__Yapılacaklar__:
**A.** Blog yazısındaki prog listesinde Rush grubunun hangi albümü geçiyor?
**B.** Blog yazısında "Bundan itibaren her" ile başlayıp "uyanmama yardımcı oluyor." sözlerine kadar giden bölümü, "diğer yazarların" yerine "öteki yazarların" koyarak değiştirin.
**C.** Blog yazısını son cümlesinden sonrasıyla sürdürün.

__Metinden bölüm__:
+++

28 Aralık 2008 Pazar

Ben bu hafta limon sıkıcağı seçtim
Benimki kırmızı olan, turuncuya mahavishnu kondu çünkim.

Bunları almamın hikayesini zaten biliyosunuz. Mavi bi tane vardı ona da Rengin Teyze kondu.
Valla çok da yararlı değil ama sempatiksel bişey bence



24 Aralık 2008 Çarşamba

Ders vakti

Eveet, soğukların da bastırması ile kendimi progressive müziğe (ne alakadır ki sormayın) adamış bulunuyorum (bi saniye ben zaten dinliyodum kiea ?!?). Amma ve lakin, progressive nedir ne değildir iyice sindirebilmeniz içim parça parça değil de, albüm albüm yazayım ben. Çünkü prog bir bütündür, ayrı ayrı eleştirilemez.

King Crimson - In Court of Crimson King ( ilk prog. albümü sayılır kendileri dinlerken saygı gösteriniz)
Rush - 2112 (enstürmental ağırlıklıdır, dinleyerek hoşça vakit geçirebilirsiniz)
Dream Theater - Train of Thought, Systematic Chaos, Scenes From A Memory (arşivinizde yoksa zaten.. )
Tool - Opiate,Lateralus,Ænima ( çooook hoş albümlerdir, maşvişnu ya inanmayın siz)

Bugünlük prog dersimiz bu kadar. Ekstra not isteyen yazar ve okuyucu arkadaşlarım Dream Theater'ın Dark Side Of The Moon cover'ını (evet, bütün albüm) dinleyebilirler. Hepsini sindirip açlık çekmeye başlayan ve zombiler gibi "moooreee" diye gezinenler ise kendilerine hakim olup bir mail atabilirler.

Sağlıcakla..

22 Aralık 2008 Pazartesi

Şeysi çekirge: Çalar Saat.

Efendiiim.. Blog'unuzun yeniliksel yazarı Angie bir ilke daha imza atıyor!!
Bundan itibaren her hafta Ortadan Sıkılan Diş Macunu sayfalarında bir şeysi yer alcak (ki burda diğer yazarların katkısını da bekliyorum, her ne kadar bazıları tembel olsa da!!)

Ben bu hafta IKEA çalar saatimi seçtiiiim!!


Bu benim saatimin cırtlak sarısı, benimki gıriy.
IKEA'dan aldığım saatimi çok seviyorum. Sabahları uyanmama yardımcı oluyor.
Hı hı evet.
dibebirnot: o diil de, böyle sabah hıncıyla bi vuruyorum saate..... güzel oluyo ama.

+++

__Sağlanan veriler__:
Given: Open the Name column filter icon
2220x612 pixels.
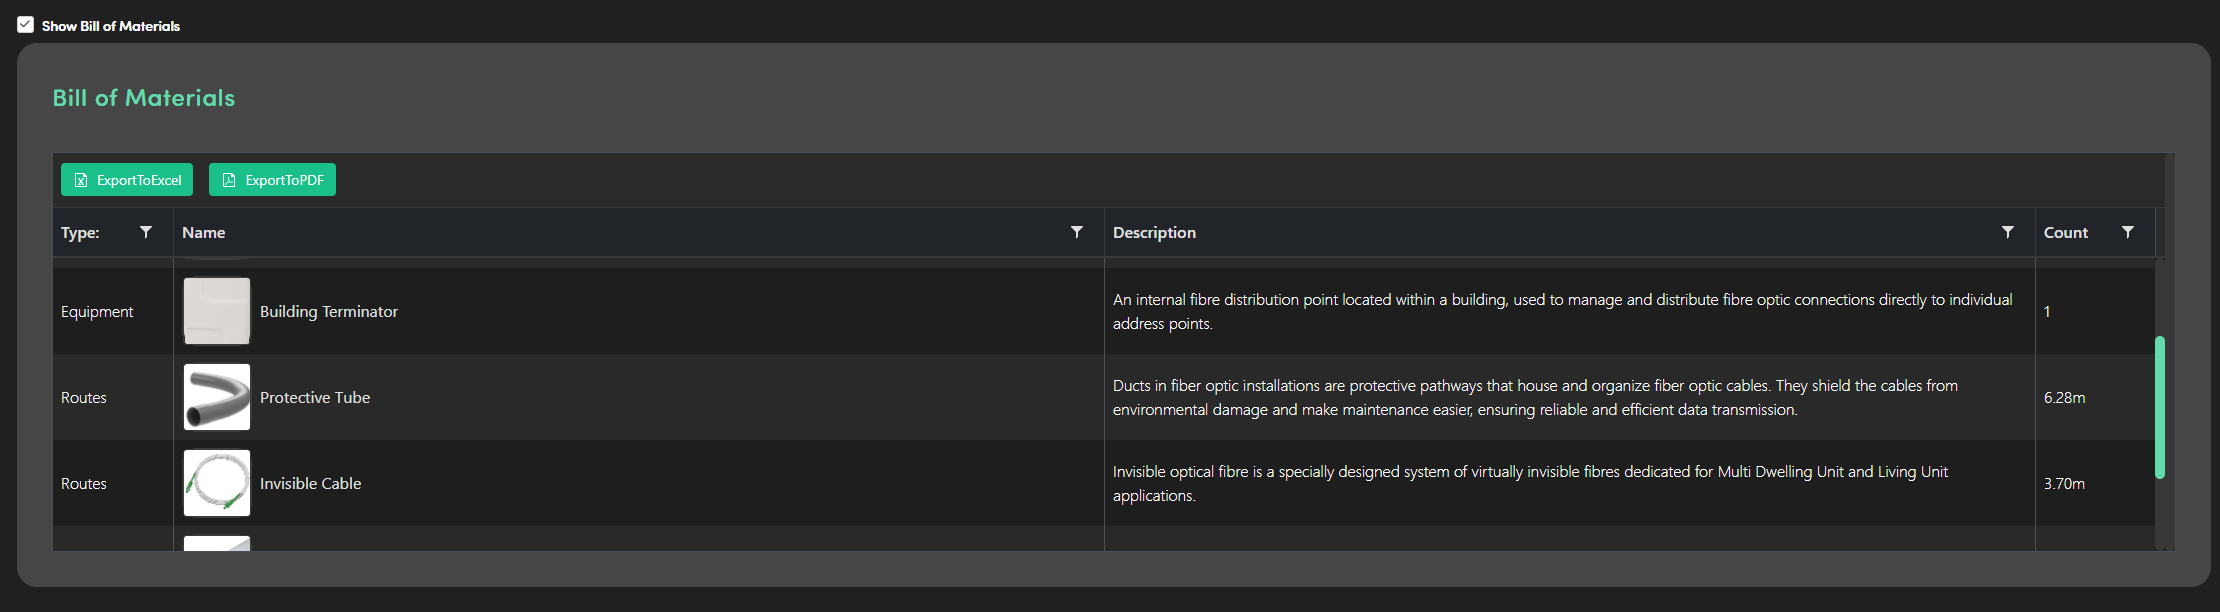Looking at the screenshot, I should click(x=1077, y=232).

+++

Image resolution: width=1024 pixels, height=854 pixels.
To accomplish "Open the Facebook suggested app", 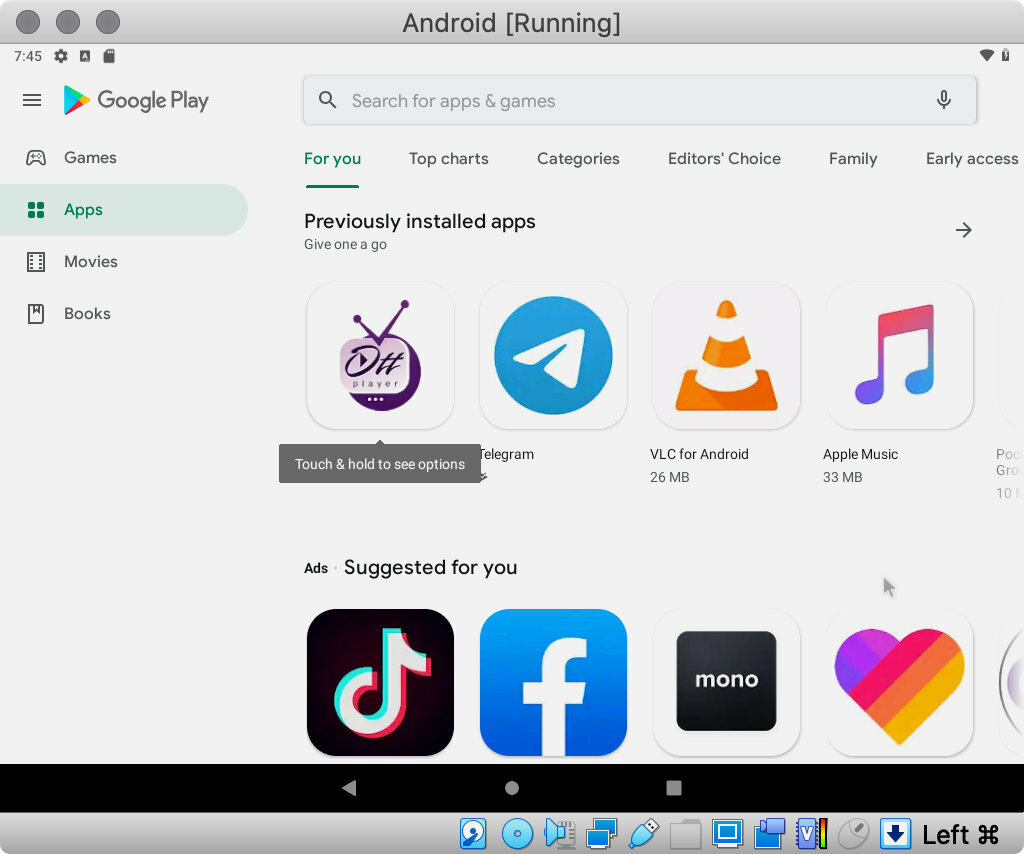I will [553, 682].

+++

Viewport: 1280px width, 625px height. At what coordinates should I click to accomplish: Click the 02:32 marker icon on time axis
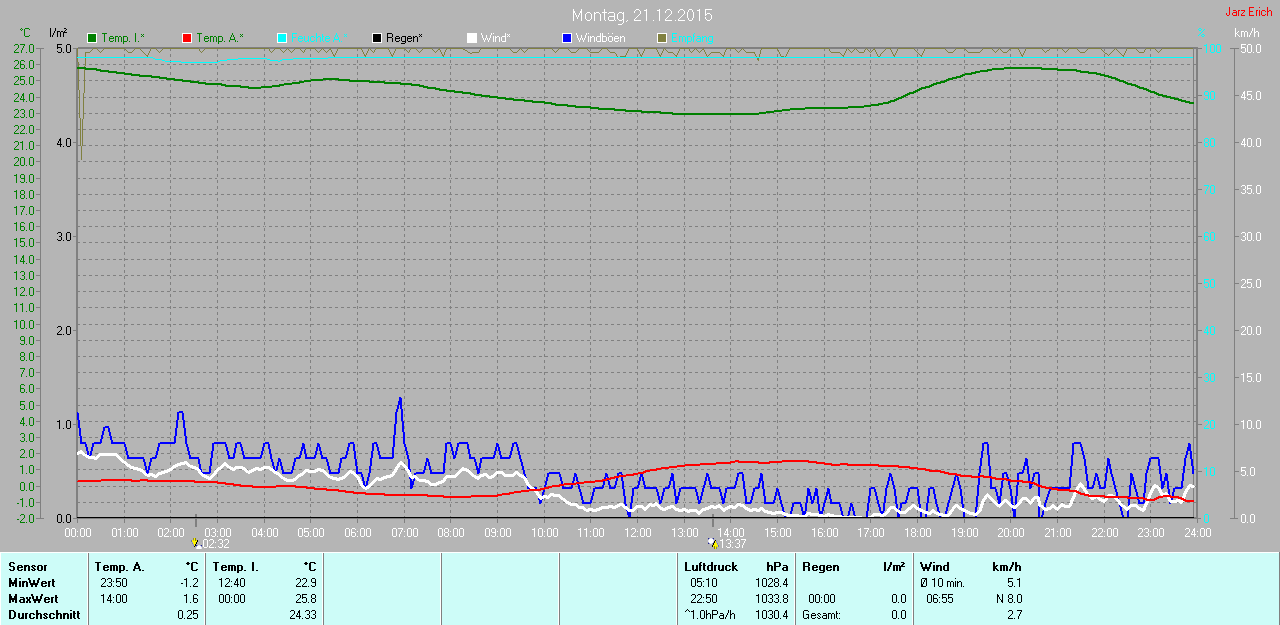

+++

__Görev cevapları__:
**A.** 2112

**B.**
Bundan itibaren her hafta Ortadan Sıkılan Diş Macunu sayfalarında bir şeysi yer alcak (ki burda öteki yazarların katkısını da bekliyorum, her ne kadar bazıları tembel olsa da!!)

Ben bu hafta IKEA çalar saatimi seçtiiiim!!


Bu benim saatimin cırtlak sarısı, benimki gıriy.
IKEA'dan aldığım saatimi çok seviyorum. Sabahları uyanmama yardımcı oluyor.

**C.**
18 Aralık 2008 Perşembe

Üstelik Çalar Saat

Sınavlar yorar bizi,
Üstelik pestilimizi çıkarır.
Ödevler gelir üstümüze
Ama uyumak da lazımdır.

Saatin alarmıyla uyanırız her sabah,
Üstelik okula gitmeliyizdir.
Yeni bir gün başlar ama,
Başlamasa da güzel değil miydir?

Bitkiniz ve tükenmişiz
Üstelik hala ödevler bitmemiş.
Hayat böyle mi geçecek
Diş macununu en ucundan sıkan da kimmiş?!


(Daha modern, daha serbest bir üslupla şair yanımı bir kez daha tatmin ediyim dedim, olmadı. Ben de geleneksel ilk okula şiirine geri döndüm. Bol miktarda kafiyem var, saçma ve alakasız dizeler adeta coşkun birer ırmak...

Farkındayım b*k gibi oldu.)

16 Aralık 2008 Salı

dinle peygamberdevesi..

Başlamadan önce facebook şeyine gösterdiğiniz ilgiye teşekkür (ünlüyüz eheh)

My Favorite Things - John Coltrane
L'Effondrement - Yann Tiersen
Death Will Never Conquer - Coldplay
Go Now - Moody Blues
Wild Horses - Rolling Stones (okumuyosundur ama okuyosan teşekkür ediyorum)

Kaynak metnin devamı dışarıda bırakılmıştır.